___ DATASET RECORDS

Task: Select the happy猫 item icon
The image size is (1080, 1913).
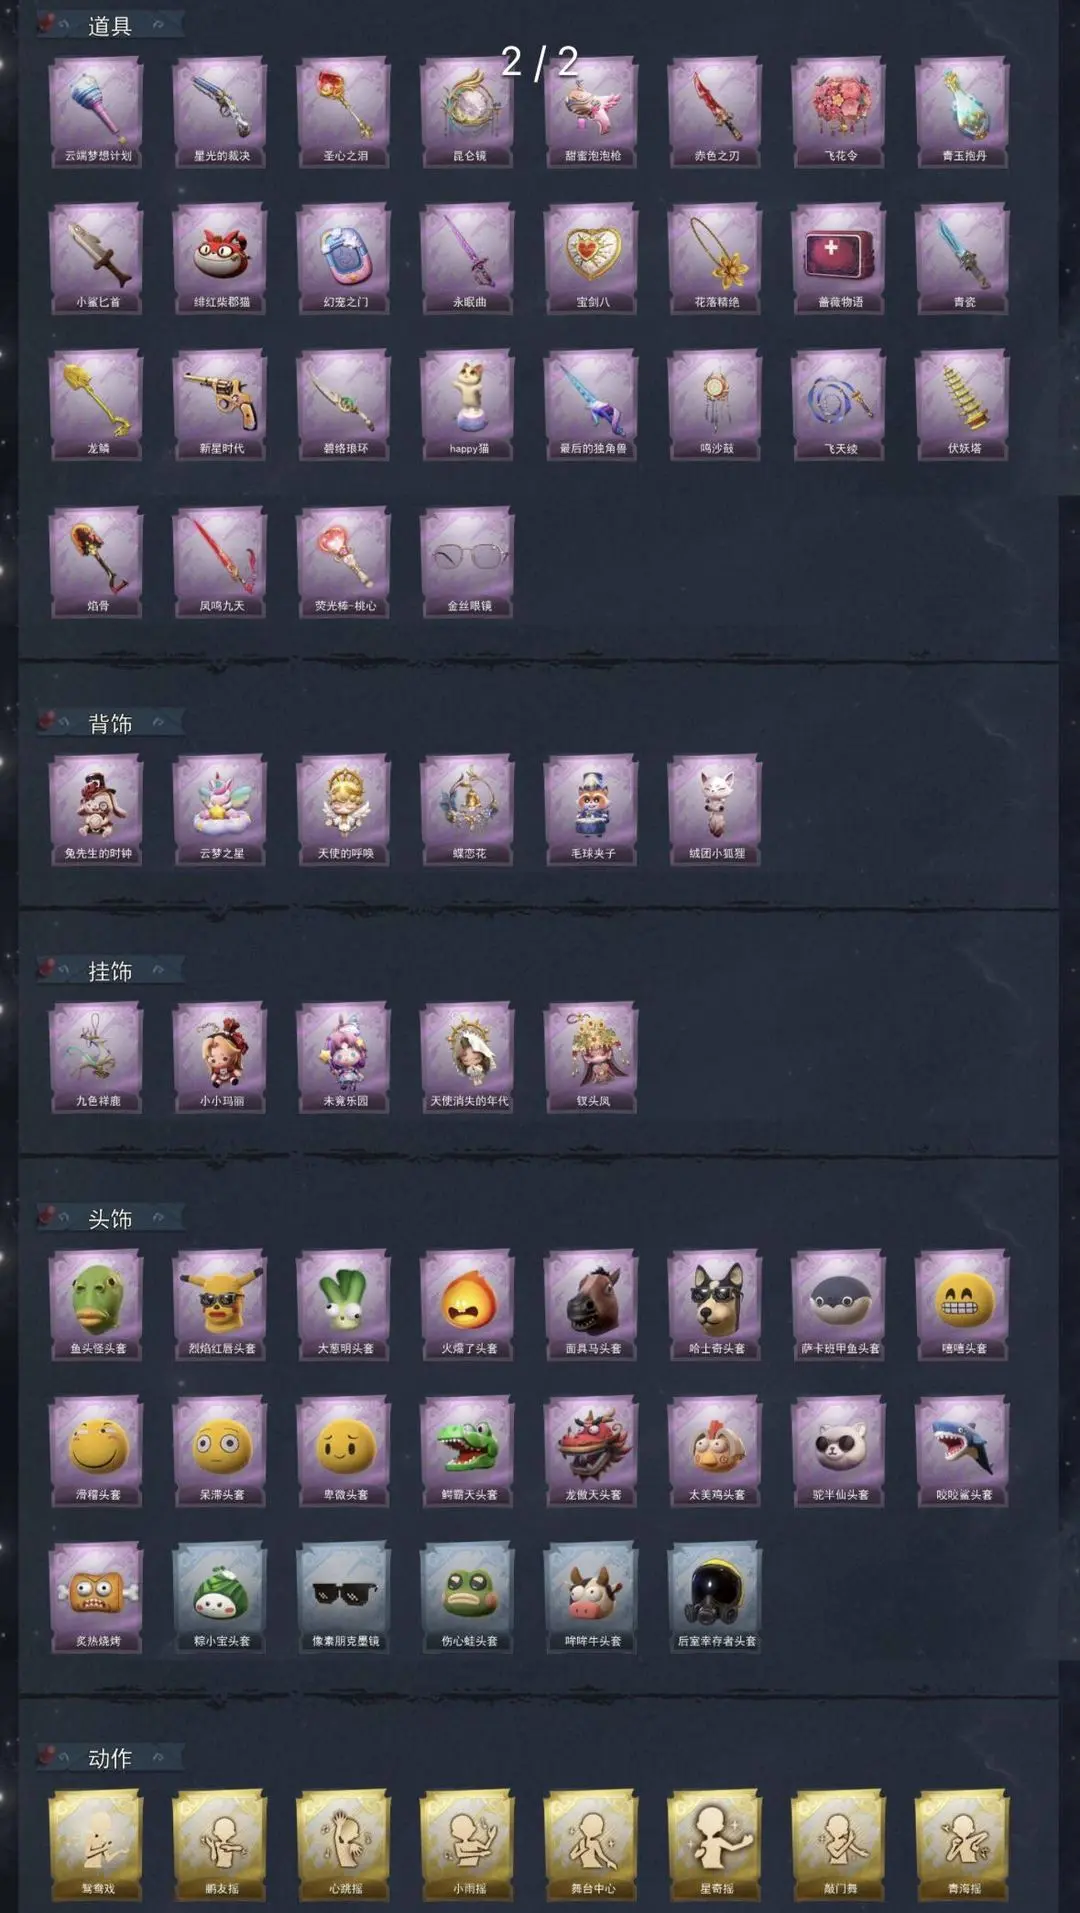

______
___ DATASET RECORDS

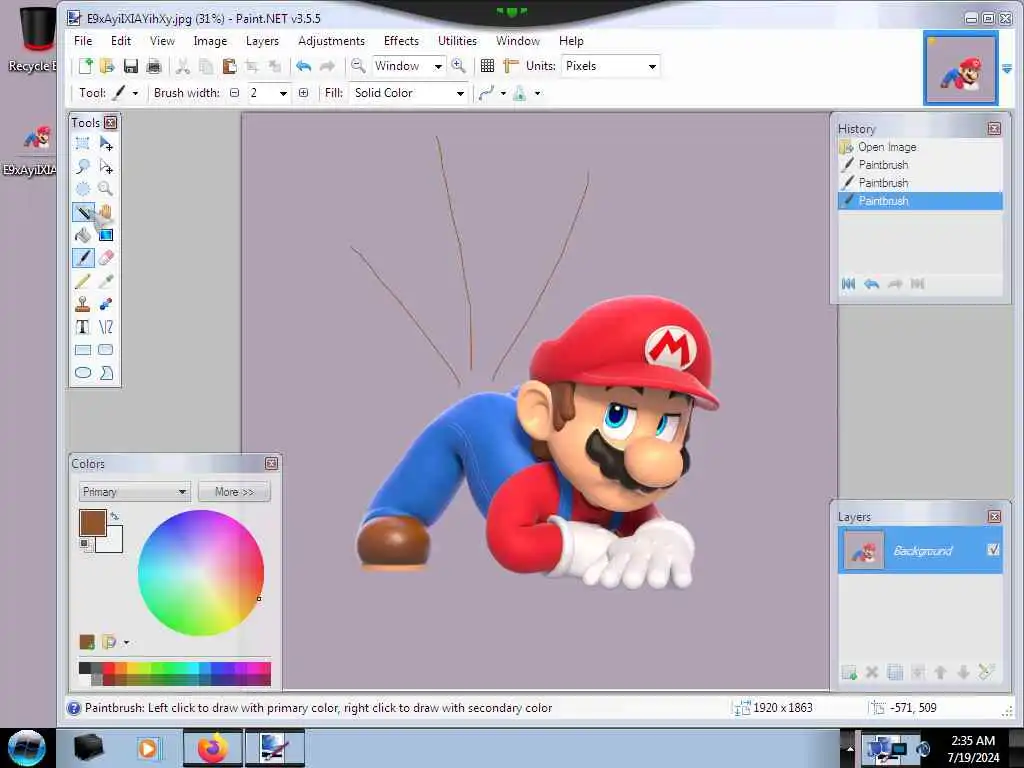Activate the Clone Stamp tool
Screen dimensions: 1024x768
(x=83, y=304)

______

= WHAT YOU HAVE TO DO =
Write out the records from the line containing "Task: Select the happy猫 item icon" through the line containing "The image size is (1080, 1913).", copying them exactly.

= EXPECTED ANSWER =
Task: Select the happy猫 item icon
The image size is (1080, 1913).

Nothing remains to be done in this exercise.